A book that influenced Charles Darwin and is reputedly the fourth most published work in the English language is to be made available online.
The Natural History and Antiquities of Selborne by the Reverend Gilbert White, first published in 1789, has inspired generations of naturalists with the vivid descriptions of the flora and fauna – as well as the weather and crops – the author encountered in the countryside around his Hampshire home.
The book has since been published in more than 300 editions and has never been out of print. It is believed to be the most published book in the English language after the Bible, the works of Shakespeare and John Bunyan’s The Pilgrim’s Progress.
The original manuscript is a star of the collection at White’s home, now a heritage attraction, which has recently undergone a £2.8m makeover.
Putting the manuscript online as a digital flipbook, all 339 pages, was a way of celebrating its reopening, said museum director Steve Green.
“We’ve got the original manuscript and it is obviously a very precious thing,” he said. “But it is in a big cupboard and you can only see two pages at a time when you come to visit.
“It will be much more interesting than reading one of the subsequent editions because it has got White’s crossings out and alterations, so it helps reveal something of his thought processes.”
White is considered the first ecologist and the book was groundbreaking because it is a study of living birds and animals in their natural habitats and was at odds with naturalists at the time who mostly examined them dead in laboratory-type conditions.
He was the first person to identify the chiffchaff, willow warbler and woodwarbler as three distinct species based on their songs. He was also the first to describe the harvest mouse and noctule bat.
White celebrated the earthworm as “a small and despicable link in the chain of nature”, which, if lost “would make a lamentable chasm”.
The book has influenced and inspired generations of naturalists. Charles Darwin read it as a young man and made a pilgrimage to Selborne. Similarly Chris Packham, the naturalist and TV presenter, read a tatty copy given to him by his biology teacher and cycled from Southampton to Selborne to see it for himself.
“I was 12 years old and I took the book home and I was immediately enchanted,” Packham recalls in a video he has made for the museum. “I’d started to keep a diary myself in 1971 of all the natural history that I encountered – the first page is the lengths of different grass snakes that I’d caught and I still have that diary, it’s very much a personal treasure.

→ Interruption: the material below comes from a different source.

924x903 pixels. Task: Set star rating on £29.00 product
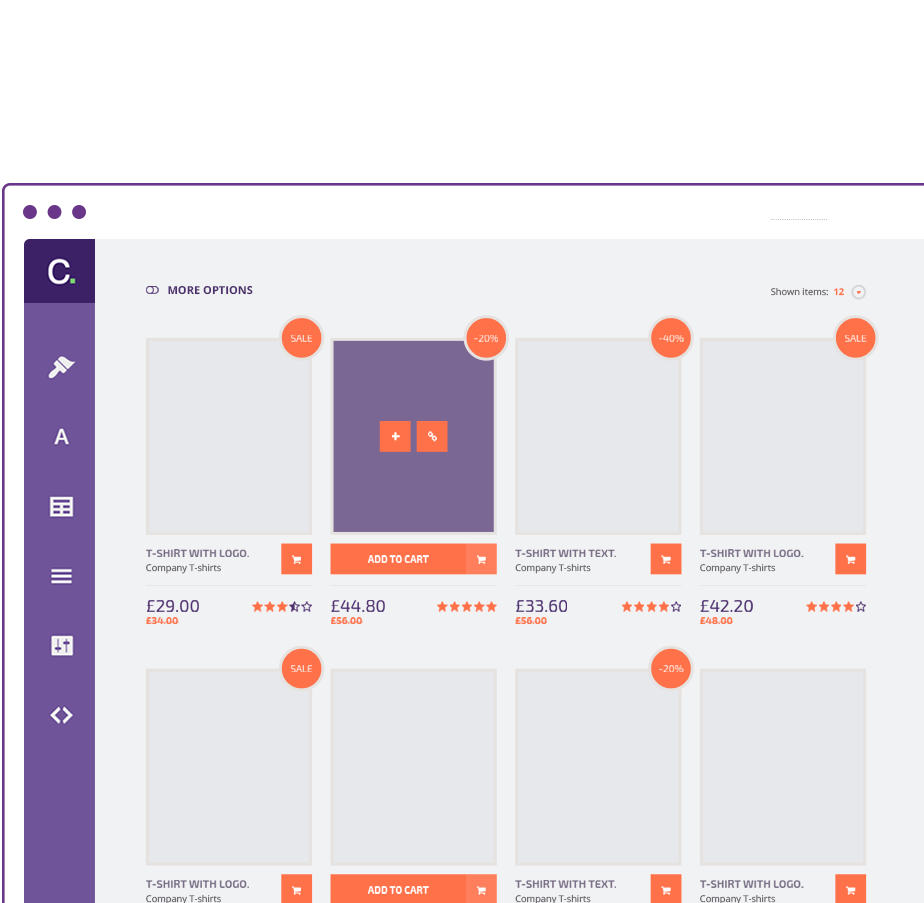coord(281,606)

“But I loved reading White’s description and his descriptions were so vivid that I was able to rebuild this landscape so far away in time.”
The book goes online on Saturday, coinciding with the reopening of a house which also contains the collections of two other natural world explorers: the Antarctic adventurer Captain Lawrence Oates, of “I am just going outside and may be some time” fame; and his uncle Frank Oates, a Victorian explorer of the Americas and Africa.